Take the records below from their first line to the line with "10 Things You", and restate those lines word for word.

--- Source data Enclosed Below ---

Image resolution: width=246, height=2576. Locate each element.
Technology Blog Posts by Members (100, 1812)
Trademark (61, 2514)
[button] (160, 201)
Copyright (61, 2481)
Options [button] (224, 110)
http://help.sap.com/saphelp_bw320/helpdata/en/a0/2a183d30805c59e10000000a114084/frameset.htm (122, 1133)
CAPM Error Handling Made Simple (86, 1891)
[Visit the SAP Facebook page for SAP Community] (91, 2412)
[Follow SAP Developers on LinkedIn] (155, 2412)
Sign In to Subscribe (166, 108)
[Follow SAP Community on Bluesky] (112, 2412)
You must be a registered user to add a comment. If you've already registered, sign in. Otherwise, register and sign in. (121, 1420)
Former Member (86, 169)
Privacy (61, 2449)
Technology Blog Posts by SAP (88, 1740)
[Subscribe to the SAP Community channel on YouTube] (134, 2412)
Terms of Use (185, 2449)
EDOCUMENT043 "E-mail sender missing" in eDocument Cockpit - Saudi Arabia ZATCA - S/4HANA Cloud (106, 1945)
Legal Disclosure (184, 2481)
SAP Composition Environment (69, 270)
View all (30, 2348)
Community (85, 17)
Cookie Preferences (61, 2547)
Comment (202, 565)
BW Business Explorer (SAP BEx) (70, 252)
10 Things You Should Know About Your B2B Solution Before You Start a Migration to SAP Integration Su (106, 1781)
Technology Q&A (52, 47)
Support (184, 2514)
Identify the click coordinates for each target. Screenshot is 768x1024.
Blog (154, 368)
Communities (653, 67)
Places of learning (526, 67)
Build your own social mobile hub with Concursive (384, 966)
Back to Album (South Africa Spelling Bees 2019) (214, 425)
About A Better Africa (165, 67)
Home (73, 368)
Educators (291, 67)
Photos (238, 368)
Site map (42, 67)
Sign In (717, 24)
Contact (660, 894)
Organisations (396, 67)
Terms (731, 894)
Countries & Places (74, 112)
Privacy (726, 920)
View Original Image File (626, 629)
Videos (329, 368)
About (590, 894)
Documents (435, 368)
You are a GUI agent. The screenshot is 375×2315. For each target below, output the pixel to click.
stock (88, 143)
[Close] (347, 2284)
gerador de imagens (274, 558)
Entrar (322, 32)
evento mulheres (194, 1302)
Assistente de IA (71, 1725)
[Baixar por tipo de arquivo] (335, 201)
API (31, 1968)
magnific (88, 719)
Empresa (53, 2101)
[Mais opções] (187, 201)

--- End of Enclosed Source data ---

**Task output:**
Image resolution: width=246, height=2576. Locate each element.
Technology Blog Posts by Members (100, 1812)
Trademark (61, 2514)
[button] (160, 201)
Copyright (61, 2481)
Options [button] (224, 110)
http://help.sap.com/saphelp_bw320/helpdata/en/a0/2a183d30805c59e10000000a114084/frameset.htm (122, 1133)
CAPM Error Handling Made Simple (86, 1891)
[Visit the SAP Facebook page for SAP Community] (91, 2412)
[Follow SAP Developers on LinkedIn] (155, 2412)
Sign In to Subscribe (166, 108)
[Follow SAP Community on Bluesky] (112, 2412)
You must be a registered user to add a comment. If you've already registered, sign in. Otherwise, register and sign in. (121, 1420)
Former Member (86, 169)
Privacy (61, 2449)
Technology Blog Posts by SAP (88, 1740)
[Subscribe to the SAP Community channel on YouTube] (134, 2412)
Terms of Use (185, 2449)
EDOCUMENT043 "E-mail sender missing" in eDocument Cockpit - Saudi Arabia ZATCA - S/4HANA Cloud (106, 1945)
Legal Disclosure (184, 2481)
SAP Composition Environment (69, 270)
View all (30, 2348)
Community (85, 17)
Cookie Preferences (61, 2547)
Comment (202, 565)
BW Business Explorer (SAP BEx) (70, 252)
10 Things You Should Know About Your B2B Solution Before You Start a Migration to SAP Integration Su (106, 1781)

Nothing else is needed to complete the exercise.